Lo dimostra il suo ritorno all’impegno politico. Ma ancora di più la voglia di spingere la ricerca verso un ulteriore e forse definitivo affinamento degli strumenti analitici elaborati finora: il progetto di un’iconologia analitica; una semiotica dell’immagine che fin dai suoi fondamenti andasse al di là dei limiti del visivo; una stilistica semiotica che servisse a descrivere, interpretare e spiegare le forme degli oggetti culturali, provando ad esaudire il richiamo della vocazione scientifica di una disciplina – la semiotica – che aveva già rischiato troppe volte di affogare nell’eccesso dei dettagli descrittivi e nella superfetazione di un metalinguaggio finito per somigliare al sistema autistico di una macchina celibe.

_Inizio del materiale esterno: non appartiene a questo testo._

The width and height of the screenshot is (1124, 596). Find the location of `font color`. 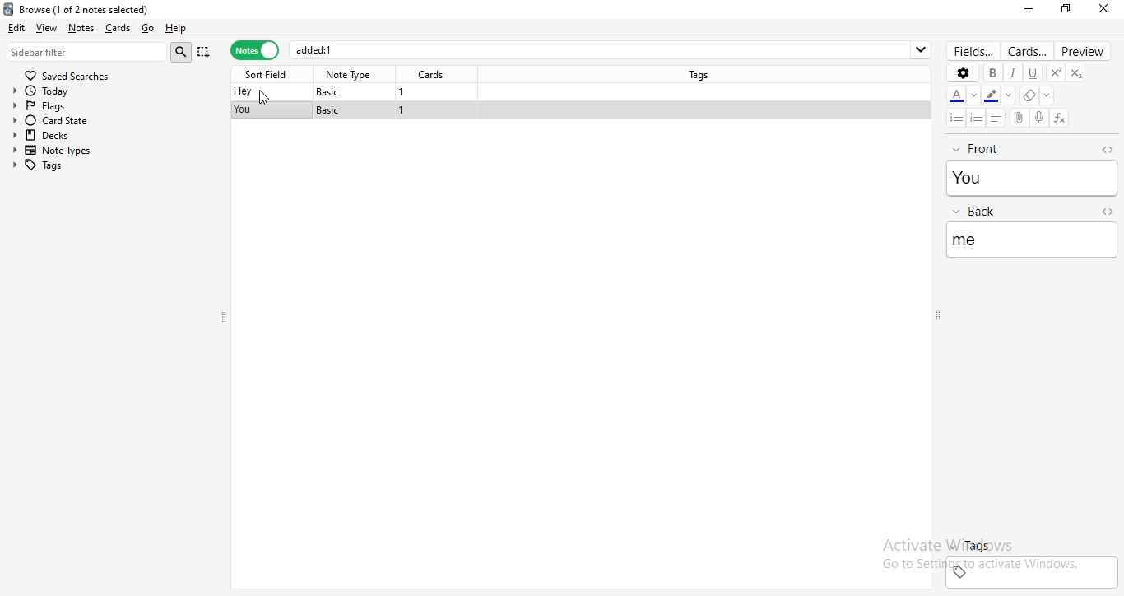

font color is located at coordinates (998, 95).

Con la solita apertura e generosità, Omar avrebbe percorso questi ultimi passi con i suoi allievi, facendo tesoro del patrimonio delle loro ricerche stimolate con vivo interesse e seguite “da lontano”, senza mai esercitare alcuna autorità, presentandosi sempre come una voce con cui dialogare, confidarsi, condividere le perplessità e sostenersi a vicenda nella fatica che accompagna ogni lavoro. Sempre insieme.

Sono sicuro che, costretto a lasciarci, avrebbe voluto consegnarci queste ultime pagine disordinate come appunti per domani, brevi cenni per rammentare cosa c’è ancora da fare, senza il tono elegiaco di un testamento. Piuttosto, come lo schizzo di un progetto che nel suo farsi, e proseguendo, l’avrebbe tenuto in vita, anche dopo la sua scomparsa. Alle sue domande oggi tocca a noi rispondere, con quello che avremo da dire, con quello che verrà.

[Qui il saggio di Umberto Eco contenuto ne Il neobarocco]

[1] Michel Foucault, L’ordine del discorso, Einaudi, Torino 1972.

[2] O. Calabrese, Mille di questi anni, Laterza, Roma-Bari 1991, p. 12.

[3] Ivi, p. 170.

[4] Alghero, testo di Giuni Russo, musica di Maria Antonietta Sisini, 1986.

[5] O. Calabrese, Mille di questi anni, cit., p.7.

[6] Anonimo, “O fortuna”, Carmina Burana, XII secolo.

[7] Omar Calabrese, “A sinistra risponde uno squillo”, in Alfabeta2, n°17, a. III, marzo 2012.